Associated Gas Reserves

Associated gas accounts for approximately 25% of the worldwide proven reserves of natural gas. This is down from approximately 35% in the 1970s, mainly because of the stabilization of the level of oil reserves in Middle Eastern countries and exploration in zones more favorable to nonassociated gas. The proportion of gas flared has been reduced significantly during the last twenty years. This trend has been achieved through the efforts of countries in recovering incremental quantities of associated gas.

Deep Offshore Gas Reserves

A growing share of the proven gas reserves is from offshore gas reserves in the Arctic regions and Siberia, which represent regions in which access is difficult. In recent years, the industry has been pushing even further offshore and into increasingly deep waters, successfully making larger discoveries and developing some of them. Development of these resources will be of importance in the future.

Marginal Gas Fields

In 1999, in western and southern Africa (excluding Nigeria), there were eight gas fields with reserves of between 0.5 to 1 Tcf[9], another eight between 0.25 and 0.5 Tcf, and more than 85 fields with reserves of less than 0.25 Tcf. 9 Identifying commercial processes that make marginal gas reservoirs viable is a challenge. Marginal gas fields account for approximately 15% of the world's proven gas reserves, and approximately 20% of this can be considered as stranded.

Remote Gas Reserves

Gas reserves that are distant from consuming areas fall into this category. Examples of such fields are in Africa, South America, and northern Siberia. A significant number of the Middle Eastern fields are also considered too remote to be exploited economically at this time. A rough estimate of the amount of remote gas reserves to be considered as stranded is in the range of 15 to 25% of overall gas reserves. [8] Table 8.2 summarizes the potential for stranded gas.

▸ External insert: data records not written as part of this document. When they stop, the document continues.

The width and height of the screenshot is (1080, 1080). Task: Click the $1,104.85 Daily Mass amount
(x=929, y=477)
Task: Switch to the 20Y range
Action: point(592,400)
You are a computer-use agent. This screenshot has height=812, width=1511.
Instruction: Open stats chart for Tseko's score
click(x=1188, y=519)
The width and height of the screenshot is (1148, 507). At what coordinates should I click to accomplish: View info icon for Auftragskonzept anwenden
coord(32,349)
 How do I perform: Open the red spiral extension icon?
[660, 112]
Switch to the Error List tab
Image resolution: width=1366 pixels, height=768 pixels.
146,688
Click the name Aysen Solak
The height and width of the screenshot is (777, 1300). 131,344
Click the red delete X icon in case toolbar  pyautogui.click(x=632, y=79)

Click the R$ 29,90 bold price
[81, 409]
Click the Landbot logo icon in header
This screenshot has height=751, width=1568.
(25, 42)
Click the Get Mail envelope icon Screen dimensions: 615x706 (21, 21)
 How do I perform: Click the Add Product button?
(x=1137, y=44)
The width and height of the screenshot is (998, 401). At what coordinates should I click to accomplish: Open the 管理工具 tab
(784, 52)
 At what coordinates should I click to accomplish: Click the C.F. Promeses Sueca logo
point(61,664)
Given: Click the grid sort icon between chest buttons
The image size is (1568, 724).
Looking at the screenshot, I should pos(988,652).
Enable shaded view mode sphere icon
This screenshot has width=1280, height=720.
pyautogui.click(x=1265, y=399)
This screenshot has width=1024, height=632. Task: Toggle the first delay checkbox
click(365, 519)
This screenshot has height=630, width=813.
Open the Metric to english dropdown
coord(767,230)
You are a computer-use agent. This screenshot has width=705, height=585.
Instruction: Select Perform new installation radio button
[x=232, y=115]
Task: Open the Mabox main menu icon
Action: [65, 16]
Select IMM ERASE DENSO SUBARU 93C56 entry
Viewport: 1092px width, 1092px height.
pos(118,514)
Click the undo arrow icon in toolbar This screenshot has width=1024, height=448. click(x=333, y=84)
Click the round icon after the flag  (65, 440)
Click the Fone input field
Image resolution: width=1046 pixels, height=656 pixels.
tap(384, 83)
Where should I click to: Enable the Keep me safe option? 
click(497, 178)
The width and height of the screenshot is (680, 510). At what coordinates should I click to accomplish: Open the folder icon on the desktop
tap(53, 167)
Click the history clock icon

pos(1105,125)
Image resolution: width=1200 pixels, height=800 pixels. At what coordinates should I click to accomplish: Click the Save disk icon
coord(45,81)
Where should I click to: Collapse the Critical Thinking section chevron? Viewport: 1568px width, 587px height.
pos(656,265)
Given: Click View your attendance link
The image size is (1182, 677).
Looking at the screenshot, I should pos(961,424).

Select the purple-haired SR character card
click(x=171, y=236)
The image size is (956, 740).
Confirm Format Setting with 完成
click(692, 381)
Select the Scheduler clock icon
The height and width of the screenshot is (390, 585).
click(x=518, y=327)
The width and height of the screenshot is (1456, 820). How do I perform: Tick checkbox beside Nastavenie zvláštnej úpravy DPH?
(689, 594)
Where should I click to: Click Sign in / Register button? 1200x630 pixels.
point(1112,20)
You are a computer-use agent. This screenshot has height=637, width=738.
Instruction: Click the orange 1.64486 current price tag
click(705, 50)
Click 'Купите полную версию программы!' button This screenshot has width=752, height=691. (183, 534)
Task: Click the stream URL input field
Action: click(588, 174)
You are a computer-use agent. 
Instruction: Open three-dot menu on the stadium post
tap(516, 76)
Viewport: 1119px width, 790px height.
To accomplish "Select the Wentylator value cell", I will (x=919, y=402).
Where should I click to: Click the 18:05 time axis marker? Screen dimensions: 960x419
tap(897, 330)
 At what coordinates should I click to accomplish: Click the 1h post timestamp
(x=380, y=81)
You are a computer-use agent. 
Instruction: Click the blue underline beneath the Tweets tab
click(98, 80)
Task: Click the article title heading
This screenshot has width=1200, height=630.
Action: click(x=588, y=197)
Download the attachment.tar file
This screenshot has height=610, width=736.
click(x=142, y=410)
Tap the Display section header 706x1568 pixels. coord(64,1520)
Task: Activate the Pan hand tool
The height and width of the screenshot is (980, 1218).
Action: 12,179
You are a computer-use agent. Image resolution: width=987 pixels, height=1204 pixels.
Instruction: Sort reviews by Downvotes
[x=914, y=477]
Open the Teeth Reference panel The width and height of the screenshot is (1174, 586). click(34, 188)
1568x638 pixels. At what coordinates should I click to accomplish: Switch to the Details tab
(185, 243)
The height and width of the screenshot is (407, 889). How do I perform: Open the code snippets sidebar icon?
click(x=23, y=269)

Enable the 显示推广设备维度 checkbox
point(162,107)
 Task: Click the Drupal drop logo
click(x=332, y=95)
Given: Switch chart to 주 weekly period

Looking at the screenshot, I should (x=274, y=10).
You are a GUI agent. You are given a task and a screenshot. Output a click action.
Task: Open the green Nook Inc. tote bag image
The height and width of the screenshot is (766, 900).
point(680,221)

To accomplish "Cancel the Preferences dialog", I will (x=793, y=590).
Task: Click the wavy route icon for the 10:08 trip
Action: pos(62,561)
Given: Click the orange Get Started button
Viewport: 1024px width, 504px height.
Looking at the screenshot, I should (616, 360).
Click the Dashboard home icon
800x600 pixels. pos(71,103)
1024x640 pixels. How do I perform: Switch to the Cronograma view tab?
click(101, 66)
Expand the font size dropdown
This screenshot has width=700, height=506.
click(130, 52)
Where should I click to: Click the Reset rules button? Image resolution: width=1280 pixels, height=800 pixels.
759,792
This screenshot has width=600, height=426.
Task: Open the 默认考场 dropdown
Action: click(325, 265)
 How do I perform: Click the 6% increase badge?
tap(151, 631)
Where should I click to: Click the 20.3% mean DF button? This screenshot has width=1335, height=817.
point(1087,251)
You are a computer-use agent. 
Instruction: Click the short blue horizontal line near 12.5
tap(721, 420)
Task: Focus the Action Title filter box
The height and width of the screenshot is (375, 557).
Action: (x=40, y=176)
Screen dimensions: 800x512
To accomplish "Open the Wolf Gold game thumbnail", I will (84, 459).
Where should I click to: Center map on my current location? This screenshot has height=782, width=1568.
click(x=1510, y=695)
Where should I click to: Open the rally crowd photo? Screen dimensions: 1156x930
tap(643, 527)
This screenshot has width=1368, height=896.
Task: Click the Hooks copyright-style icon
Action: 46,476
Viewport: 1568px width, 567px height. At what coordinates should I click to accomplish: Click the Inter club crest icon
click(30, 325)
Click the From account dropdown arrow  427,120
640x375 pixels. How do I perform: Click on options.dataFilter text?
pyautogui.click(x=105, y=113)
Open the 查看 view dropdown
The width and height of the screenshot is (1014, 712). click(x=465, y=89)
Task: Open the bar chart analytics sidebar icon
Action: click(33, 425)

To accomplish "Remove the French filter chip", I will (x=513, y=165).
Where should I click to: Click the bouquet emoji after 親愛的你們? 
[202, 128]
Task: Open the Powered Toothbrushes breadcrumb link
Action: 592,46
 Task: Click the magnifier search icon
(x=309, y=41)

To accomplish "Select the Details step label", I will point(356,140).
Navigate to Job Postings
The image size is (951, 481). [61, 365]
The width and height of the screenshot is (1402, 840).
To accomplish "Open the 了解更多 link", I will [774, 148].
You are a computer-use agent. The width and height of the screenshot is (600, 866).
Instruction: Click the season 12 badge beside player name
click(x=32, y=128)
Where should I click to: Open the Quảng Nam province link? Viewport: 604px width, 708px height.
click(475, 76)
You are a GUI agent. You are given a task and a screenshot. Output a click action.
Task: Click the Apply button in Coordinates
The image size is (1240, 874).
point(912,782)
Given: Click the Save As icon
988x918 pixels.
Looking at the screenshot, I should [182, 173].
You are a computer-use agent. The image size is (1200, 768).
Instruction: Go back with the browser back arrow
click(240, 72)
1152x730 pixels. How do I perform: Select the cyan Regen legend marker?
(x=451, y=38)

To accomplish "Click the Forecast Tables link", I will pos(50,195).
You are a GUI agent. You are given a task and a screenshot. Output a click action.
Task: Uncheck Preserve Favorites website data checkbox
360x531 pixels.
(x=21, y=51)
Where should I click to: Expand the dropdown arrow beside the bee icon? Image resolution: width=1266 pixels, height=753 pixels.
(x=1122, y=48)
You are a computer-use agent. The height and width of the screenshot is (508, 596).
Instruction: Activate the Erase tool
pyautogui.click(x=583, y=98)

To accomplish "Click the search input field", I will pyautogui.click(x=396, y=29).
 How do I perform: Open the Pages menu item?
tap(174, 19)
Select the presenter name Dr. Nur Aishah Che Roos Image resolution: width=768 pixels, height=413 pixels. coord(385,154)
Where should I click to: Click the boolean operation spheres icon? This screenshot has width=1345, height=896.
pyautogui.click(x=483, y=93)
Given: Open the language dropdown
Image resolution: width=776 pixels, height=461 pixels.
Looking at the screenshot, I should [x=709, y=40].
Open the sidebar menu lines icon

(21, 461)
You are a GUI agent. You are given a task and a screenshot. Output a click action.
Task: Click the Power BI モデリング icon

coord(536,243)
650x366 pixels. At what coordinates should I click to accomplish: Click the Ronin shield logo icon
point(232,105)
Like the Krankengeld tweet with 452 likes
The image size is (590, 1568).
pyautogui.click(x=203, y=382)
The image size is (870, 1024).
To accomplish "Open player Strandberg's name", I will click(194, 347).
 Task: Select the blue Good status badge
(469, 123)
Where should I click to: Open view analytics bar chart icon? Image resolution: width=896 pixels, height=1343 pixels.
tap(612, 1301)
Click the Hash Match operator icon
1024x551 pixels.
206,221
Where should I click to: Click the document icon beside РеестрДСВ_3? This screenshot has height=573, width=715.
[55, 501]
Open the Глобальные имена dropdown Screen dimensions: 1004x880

Fig. 8.1 shows the key components involved in bringing gas to market. The exploration and production of gas is the starting point for all gas utilization options. Natural gas from gas fields typically is a mixture of hydrocarbons ranging from methane to heavier hydrocarbon molecules. Methane is invariably the dominant component. Ethane and heavier hydrocarbons are categorized as natural gas liquids (NGLs). Liquefied petroleum gases (LPGs) components refer to a mixture of propane and butane. (The Appendix lists the abbreviations used in this chapter.) The quantity of NGL in the gas depends on the type of reservoir from which it originates. Gases with low NGL content are referred to as "lean gas." The gas may also contain other components such as nitrogen, carbon dioxide, and sulfur compounds. For most gas utilization options, the feed will have to be treated for removal of impurities. The treatment will vary depending on the gas utilization option. This chapter assumes that treated lean gas is available for monetization. The screening criteria discussed later in this chapter should be adjusted to account for gases that are rich (i.e., have a high NGL content) or contain large quantities of nitrogen, carbon dioxide, or sulfur compounds.

Overview of Gas Transportation Options


Natural gas is of little value unless it can be brought from the wellhead to the customer, who may be several thousand kilometers from the source. Because natural gas is relatively low in energy content per unit volume, it is expensive to transport. The cost to transport energy in the form of gas is significantly greater than for oil. This is one of the key hurdles to the increased use of gas. The most popular way to move gas from the source to the consumer is through pipelines. For onshore and near-shore gas, pipeline is an appropriate option for transporting natural gas to market. However, as transportation distances increase, pipelines become uneconomical.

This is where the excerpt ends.